From the Sunday Times bestselling author of Islands of Abandonment, comes a new book about our relationship to the natural world.
This book takes us into the wild – deep into dark forests, to the top of mountains and into the heart of deserts. It addresses our deep yearnings to be awed and inspired by landscapes that remain beyond our reach and examines what nature gets up to in the absence of humans.
In 10 chapters, each loosely structured around a visit to some of the world’s wildest and most invigorating landscapes, the book asks provocative questions about the nature of wilderness and how wild places might best be appreciated or preserved.
These locations have been chosen for their physical beauty, their perceived isolation, and the moral or emotional complexity of the human stories that can be found there. In this search for wilderness, we will meet ascetics in search of theophany in the desert; lonely shepherds seeing off wolves under the stars; missionaries preaching from shacks deep in the jungle; wise lamas meditating under lofty mountain peaks.
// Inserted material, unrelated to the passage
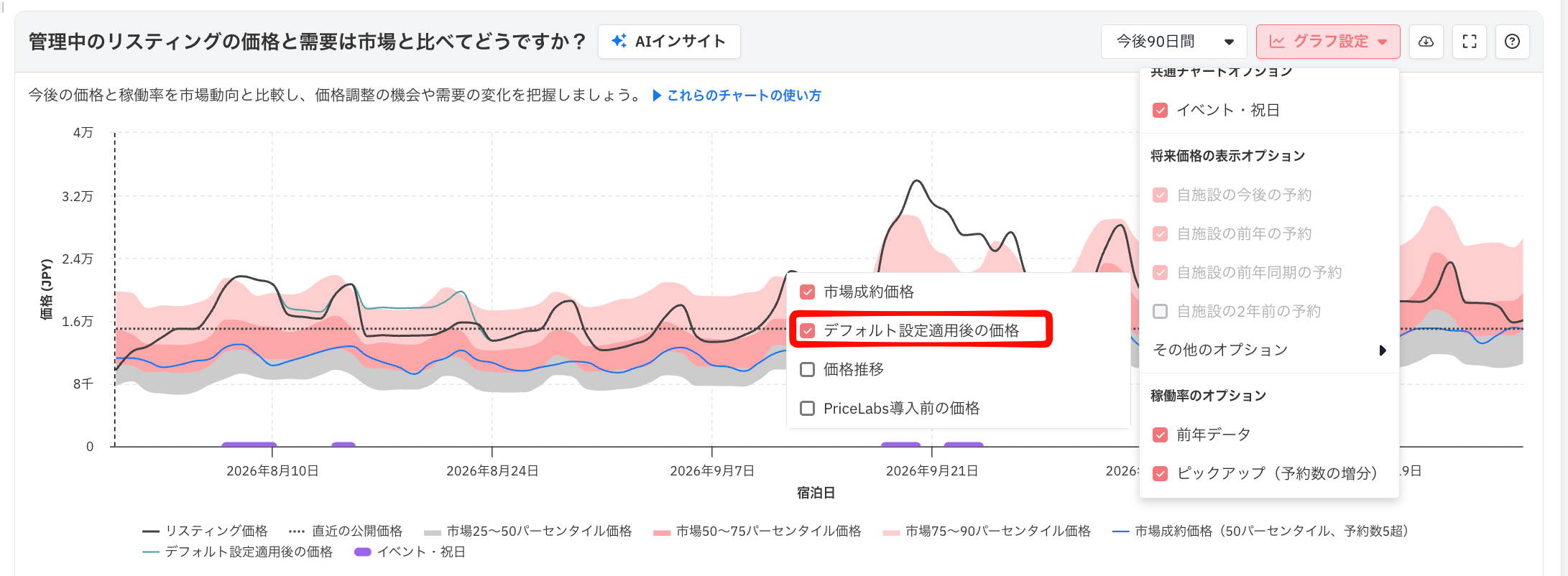This screenshot has width=1568, height=576.
Task: Click 直近の公開価格 dotted legend icon
Action: pyautogui.click(x=297, y=531)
Really loved this at first, and was well on the way to giving it a full five stars. Beautifully written, spiritual but not cloyingly so, and full of incredibly challenging ideas and revelations about the cost of conservation. The first three quarters of the book is some of the most enjoyable I've read in a while.
And then, for me at least, it just trailed off a bit. I understood the need to go to the Antarctic but found it somewhat uninteresting after the earlier chapters. The chapter Gods of the High ground just lacked focus and I can barely remember it. And the conclusion didn't bring it all together in the way it could have. It just sort of drifted away from me.
I'd still recommend it though, the failings may be mine and there's a lot of really good, thought provoking stuff here. Also - what a great idea for a book!